Findings: Between Sept 17, 2013, and April 14, 2014, 23,664 patients were screened. 1201 eligible participants were assigned to the acute kidney injury alert group and 1192 were assigned to the usual care group. Composite relative maximum change in creatinine, dialysis, and death at 7 days did not differ between the alert group and the usual care group (p=0·88), or within any of the four randomisation strata (all p>0·05).
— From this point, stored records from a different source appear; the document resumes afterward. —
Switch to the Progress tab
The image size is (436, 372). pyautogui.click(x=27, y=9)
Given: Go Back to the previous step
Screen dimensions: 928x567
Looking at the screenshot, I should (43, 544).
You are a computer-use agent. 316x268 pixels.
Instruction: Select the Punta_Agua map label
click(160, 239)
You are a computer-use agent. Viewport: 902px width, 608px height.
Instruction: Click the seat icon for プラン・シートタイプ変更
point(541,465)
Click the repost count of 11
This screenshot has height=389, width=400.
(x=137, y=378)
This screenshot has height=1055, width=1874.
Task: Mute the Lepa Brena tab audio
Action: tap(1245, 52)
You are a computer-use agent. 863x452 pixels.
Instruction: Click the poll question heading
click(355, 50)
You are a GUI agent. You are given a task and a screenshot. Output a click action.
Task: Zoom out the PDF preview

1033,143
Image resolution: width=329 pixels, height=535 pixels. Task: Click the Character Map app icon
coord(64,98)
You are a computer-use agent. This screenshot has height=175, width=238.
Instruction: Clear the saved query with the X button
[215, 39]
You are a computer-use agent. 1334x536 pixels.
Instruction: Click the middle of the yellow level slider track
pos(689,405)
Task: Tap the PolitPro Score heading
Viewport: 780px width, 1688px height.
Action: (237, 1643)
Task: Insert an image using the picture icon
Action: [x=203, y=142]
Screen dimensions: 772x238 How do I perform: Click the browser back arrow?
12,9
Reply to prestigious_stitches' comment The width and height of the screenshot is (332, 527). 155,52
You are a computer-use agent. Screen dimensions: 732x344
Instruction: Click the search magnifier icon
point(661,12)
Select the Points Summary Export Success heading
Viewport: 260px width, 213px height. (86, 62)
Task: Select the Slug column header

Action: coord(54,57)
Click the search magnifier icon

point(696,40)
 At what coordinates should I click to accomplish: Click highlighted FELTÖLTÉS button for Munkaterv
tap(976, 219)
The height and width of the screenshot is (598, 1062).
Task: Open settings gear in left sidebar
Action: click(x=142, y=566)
At 7 days after randomisation, median maximum relative change in creatinine concentrations was 0·0% (IQR 0·0-18·4) in the alert group and 0·6% (0·0-17·5) in the usual care group (p=0·81); 87 (7·2%) patients in the alert group and 70 (5·9%) patients in usual care group had received dialysis (odds ratio 1·25 [95% CI 0·90-1·74]; p=0·18); and 71 (5·9%) patients in the alert group and 61 (5·1%) patients in the usual care group had died (1·16 [0·81-1·68]; p=0·40).
Interpretation: An electronic alert system for acute kidney injury did not improve clinical outcomes among patients in hospital.
Funding: Penn Center for Healthcare Improvement and Patient Safety.